Dataset entries:
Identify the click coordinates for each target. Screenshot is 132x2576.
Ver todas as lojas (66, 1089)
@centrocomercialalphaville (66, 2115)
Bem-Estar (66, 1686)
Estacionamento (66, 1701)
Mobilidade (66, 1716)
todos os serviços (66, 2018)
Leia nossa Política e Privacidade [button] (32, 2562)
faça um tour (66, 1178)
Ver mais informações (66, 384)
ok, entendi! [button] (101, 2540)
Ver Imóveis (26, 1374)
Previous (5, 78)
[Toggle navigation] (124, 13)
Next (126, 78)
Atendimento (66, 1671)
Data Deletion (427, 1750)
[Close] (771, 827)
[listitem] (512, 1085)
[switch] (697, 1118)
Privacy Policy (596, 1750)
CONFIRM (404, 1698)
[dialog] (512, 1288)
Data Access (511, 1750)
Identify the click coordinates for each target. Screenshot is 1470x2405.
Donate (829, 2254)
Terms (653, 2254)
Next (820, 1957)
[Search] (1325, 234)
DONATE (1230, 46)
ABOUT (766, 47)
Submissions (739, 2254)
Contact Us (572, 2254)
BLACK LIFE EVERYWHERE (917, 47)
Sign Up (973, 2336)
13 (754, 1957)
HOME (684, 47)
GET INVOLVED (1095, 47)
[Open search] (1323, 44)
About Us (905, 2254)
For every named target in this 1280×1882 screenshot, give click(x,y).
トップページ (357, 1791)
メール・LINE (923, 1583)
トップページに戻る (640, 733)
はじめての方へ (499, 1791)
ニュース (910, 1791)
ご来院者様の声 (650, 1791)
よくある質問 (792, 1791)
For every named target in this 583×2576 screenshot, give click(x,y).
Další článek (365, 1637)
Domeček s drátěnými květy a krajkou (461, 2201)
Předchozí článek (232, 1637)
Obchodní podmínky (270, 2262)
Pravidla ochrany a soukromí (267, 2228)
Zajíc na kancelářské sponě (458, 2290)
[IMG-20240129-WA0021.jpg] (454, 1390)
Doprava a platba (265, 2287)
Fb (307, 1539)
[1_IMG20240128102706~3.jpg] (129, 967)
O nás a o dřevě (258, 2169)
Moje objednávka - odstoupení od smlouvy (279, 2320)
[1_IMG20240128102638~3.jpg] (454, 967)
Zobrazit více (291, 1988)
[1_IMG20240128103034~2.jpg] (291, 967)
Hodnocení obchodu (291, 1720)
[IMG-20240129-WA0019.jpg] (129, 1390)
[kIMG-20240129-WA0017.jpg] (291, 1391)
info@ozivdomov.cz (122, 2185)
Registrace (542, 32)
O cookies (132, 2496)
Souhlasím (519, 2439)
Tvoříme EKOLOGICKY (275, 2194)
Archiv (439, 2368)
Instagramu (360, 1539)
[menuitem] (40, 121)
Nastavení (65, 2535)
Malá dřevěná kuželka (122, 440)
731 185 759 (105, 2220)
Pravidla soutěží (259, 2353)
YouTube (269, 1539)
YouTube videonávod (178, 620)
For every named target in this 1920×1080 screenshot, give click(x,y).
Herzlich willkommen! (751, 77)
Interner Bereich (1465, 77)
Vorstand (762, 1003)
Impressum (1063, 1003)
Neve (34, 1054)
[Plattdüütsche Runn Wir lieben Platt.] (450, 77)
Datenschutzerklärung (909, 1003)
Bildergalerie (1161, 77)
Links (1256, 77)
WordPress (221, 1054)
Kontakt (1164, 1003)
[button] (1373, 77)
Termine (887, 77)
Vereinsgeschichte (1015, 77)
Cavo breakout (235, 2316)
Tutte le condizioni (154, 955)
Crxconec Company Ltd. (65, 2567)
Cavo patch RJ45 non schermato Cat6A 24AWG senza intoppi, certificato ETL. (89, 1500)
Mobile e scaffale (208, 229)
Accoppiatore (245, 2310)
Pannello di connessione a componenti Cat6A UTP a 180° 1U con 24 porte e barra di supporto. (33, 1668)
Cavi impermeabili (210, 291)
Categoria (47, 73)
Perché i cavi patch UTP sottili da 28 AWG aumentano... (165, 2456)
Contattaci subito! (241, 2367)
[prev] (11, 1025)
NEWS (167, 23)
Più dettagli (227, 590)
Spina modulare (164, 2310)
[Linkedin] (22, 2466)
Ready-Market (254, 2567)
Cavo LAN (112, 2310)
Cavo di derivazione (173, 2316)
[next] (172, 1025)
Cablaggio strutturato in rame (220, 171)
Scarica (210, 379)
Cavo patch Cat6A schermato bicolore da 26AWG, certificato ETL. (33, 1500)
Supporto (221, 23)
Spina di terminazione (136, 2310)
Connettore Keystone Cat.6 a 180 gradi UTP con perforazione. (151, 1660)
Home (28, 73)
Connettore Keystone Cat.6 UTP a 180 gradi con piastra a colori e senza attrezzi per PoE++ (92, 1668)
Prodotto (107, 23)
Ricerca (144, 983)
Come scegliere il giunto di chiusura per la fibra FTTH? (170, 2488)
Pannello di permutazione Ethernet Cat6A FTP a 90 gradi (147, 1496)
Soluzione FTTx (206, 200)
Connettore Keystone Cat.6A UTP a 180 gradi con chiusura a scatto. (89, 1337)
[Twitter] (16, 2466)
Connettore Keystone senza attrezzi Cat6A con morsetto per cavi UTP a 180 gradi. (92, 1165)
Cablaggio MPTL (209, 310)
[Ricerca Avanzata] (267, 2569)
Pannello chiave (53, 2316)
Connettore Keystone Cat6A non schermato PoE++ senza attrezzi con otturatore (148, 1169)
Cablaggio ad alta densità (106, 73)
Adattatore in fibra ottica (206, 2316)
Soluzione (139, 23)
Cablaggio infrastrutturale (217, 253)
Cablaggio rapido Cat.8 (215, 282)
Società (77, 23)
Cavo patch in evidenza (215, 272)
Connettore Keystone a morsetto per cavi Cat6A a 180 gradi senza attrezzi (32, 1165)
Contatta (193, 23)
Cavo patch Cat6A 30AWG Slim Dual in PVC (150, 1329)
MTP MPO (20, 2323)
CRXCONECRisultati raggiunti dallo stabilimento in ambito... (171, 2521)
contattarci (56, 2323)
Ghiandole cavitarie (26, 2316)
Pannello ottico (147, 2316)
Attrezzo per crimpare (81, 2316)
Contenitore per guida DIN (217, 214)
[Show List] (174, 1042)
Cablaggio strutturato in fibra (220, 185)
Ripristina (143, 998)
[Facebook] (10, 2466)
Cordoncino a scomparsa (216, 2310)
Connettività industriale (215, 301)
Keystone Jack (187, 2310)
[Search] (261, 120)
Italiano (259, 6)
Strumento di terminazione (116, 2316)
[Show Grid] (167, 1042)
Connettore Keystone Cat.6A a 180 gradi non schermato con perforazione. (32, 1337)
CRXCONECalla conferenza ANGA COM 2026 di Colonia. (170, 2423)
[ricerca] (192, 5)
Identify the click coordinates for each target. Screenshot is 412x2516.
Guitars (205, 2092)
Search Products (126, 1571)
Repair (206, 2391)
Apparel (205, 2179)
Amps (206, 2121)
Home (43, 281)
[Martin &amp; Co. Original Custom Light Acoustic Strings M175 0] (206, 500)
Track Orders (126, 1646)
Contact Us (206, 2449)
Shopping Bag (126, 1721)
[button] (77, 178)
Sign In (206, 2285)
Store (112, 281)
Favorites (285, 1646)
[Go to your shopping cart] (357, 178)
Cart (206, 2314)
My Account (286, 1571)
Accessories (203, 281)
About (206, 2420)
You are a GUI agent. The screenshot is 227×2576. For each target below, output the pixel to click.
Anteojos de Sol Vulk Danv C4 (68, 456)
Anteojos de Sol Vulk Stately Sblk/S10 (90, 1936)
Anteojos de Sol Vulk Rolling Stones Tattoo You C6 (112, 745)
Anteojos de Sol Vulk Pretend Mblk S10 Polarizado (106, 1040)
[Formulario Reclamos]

### Work required
Go through the records and gather the lines that hold "Anteojos".

### Final answer
Anteojos de Sol Vulk Danv C4 (68, 456)
Anteojos de Sol Vulk Stately Sblk/S10 (90, 1936)
Anteojos de Sol Vulk Rolling Stones Tattoo You C6 (112, 745)
Anteojos de Sol Vulk Pretend Mblk S10 Polarizado (106, 1040)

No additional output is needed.